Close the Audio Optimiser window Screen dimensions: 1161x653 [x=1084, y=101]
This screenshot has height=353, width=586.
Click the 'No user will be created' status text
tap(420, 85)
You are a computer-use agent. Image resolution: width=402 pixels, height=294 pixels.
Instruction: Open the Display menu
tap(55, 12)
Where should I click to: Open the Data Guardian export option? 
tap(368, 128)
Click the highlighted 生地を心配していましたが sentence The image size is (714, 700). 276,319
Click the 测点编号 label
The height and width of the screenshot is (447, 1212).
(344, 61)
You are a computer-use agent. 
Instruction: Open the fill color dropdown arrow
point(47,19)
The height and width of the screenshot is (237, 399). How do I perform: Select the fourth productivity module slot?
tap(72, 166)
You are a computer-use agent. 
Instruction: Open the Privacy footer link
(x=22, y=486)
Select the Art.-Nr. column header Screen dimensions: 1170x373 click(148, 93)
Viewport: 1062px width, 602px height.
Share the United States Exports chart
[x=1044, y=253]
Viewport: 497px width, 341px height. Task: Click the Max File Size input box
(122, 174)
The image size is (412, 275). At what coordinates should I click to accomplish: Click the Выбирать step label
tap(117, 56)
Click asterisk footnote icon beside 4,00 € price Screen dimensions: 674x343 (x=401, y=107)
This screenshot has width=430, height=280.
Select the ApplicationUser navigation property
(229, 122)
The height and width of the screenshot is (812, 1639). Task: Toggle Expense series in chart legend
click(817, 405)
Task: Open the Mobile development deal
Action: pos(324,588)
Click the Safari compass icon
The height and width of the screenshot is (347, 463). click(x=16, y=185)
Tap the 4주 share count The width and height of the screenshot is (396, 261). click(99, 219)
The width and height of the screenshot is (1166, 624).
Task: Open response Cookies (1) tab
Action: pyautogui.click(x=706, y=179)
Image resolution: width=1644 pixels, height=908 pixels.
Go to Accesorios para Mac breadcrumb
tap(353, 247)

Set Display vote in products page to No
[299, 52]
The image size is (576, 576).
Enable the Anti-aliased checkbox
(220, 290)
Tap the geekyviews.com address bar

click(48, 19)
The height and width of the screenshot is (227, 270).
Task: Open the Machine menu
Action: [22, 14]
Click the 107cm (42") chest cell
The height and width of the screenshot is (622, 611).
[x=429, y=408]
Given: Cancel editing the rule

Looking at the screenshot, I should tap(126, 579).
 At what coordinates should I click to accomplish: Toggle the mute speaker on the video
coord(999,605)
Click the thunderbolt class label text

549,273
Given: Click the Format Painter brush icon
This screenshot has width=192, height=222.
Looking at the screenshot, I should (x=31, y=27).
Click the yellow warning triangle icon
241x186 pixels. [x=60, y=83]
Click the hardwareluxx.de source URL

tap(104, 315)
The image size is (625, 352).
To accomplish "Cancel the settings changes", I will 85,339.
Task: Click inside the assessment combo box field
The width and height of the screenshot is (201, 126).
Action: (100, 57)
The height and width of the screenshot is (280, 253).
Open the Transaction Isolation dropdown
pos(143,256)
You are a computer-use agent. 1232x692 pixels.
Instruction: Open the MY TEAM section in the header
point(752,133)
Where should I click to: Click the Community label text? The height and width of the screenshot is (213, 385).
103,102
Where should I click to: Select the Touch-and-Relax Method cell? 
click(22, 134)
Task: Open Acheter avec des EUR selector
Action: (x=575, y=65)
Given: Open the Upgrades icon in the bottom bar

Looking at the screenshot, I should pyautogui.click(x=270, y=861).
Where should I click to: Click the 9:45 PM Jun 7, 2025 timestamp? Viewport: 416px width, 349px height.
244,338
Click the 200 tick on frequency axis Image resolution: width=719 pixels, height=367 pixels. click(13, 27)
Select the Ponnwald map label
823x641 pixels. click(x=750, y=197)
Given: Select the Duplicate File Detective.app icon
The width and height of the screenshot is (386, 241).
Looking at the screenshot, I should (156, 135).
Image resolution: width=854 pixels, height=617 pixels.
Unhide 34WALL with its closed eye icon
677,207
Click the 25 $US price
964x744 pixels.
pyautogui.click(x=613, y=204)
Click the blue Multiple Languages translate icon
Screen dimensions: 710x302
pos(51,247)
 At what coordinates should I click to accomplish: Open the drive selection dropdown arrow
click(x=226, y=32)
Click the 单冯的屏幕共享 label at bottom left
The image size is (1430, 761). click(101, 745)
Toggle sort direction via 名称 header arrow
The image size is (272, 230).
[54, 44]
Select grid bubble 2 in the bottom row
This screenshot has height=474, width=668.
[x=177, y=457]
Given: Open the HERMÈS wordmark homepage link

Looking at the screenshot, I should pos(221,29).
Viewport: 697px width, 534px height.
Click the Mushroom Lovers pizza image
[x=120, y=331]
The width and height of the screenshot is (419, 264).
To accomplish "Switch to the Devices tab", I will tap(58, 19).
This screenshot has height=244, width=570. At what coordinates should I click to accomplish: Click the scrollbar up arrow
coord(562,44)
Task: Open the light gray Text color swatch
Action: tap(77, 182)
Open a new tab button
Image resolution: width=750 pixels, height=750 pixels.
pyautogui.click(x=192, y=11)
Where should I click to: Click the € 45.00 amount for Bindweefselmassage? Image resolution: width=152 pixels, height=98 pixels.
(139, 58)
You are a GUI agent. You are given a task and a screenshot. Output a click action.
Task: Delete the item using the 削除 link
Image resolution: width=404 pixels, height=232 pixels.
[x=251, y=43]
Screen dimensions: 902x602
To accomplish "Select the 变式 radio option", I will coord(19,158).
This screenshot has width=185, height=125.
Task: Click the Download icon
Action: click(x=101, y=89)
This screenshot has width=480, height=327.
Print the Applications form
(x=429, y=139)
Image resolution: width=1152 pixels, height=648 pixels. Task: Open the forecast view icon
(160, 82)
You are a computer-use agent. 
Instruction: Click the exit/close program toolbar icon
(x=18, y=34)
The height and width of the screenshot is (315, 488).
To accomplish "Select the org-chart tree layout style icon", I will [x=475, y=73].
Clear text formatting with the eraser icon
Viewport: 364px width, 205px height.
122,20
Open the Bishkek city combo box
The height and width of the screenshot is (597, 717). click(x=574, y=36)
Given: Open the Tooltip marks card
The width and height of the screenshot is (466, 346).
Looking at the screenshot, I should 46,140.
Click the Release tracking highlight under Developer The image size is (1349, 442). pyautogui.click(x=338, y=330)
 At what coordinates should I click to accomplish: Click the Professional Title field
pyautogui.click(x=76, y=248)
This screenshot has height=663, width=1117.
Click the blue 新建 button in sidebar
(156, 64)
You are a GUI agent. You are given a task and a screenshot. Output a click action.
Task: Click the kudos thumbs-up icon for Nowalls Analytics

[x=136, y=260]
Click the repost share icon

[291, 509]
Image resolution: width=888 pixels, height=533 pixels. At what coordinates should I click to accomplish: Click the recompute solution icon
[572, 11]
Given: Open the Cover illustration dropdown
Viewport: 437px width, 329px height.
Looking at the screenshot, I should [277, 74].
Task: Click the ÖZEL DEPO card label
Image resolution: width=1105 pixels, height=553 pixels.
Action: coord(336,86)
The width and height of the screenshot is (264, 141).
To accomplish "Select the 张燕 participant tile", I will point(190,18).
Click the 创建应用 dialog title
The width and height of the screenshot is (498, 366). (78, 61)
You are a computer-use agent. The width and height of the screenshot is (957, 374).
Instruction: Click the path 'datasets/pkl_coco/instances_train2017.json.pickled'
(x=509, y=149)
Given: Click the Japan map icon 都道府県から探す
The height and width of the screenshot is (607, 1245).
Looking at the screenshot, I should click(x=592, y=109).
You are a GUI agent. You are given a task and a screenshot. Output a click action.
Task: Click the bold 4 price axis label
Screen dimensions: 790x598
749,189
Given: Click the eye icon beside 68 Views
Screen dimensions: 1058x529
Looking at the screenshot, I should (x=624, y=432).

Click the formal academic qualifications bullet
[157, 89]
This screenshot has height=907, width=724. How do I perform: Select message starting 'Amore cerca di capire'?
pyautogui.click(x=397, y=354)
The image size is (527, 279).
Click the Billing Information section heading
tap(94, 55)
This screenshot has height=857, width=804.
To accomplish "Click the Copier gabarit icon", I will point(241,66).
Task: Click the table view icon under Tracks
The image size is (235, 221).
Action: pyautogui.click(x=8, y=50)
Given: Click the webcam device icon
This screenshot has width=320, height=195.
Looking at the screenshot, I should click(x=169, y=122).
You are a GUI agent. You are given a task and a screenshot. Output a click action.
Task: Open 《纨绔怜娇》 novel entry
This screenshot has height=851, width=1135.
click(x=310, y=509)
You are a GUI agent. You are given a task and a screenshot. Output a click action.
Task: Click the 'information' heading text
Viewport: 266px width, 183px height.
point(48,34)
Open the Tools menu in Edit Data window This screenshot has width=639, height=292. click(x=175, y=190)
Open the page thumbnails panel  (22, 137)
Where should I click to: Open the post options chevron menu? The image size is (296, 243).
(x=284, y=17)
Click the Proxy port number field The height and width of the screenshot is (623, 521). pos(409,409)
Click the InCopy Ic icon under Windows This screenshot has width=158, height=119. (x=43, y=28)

• • • • • • •

• _What the task requires_: In the records above, retype exactly the lines from the one with "Click the Proxy" through the last one.

• _Expected output_:
Click the Proxy port number field The height and width of the screenshot is (623, 521). pos(409,409)
Click the InCopy Ic icon under Windows This screenshot has width=158, height=119. (x=43, y=28)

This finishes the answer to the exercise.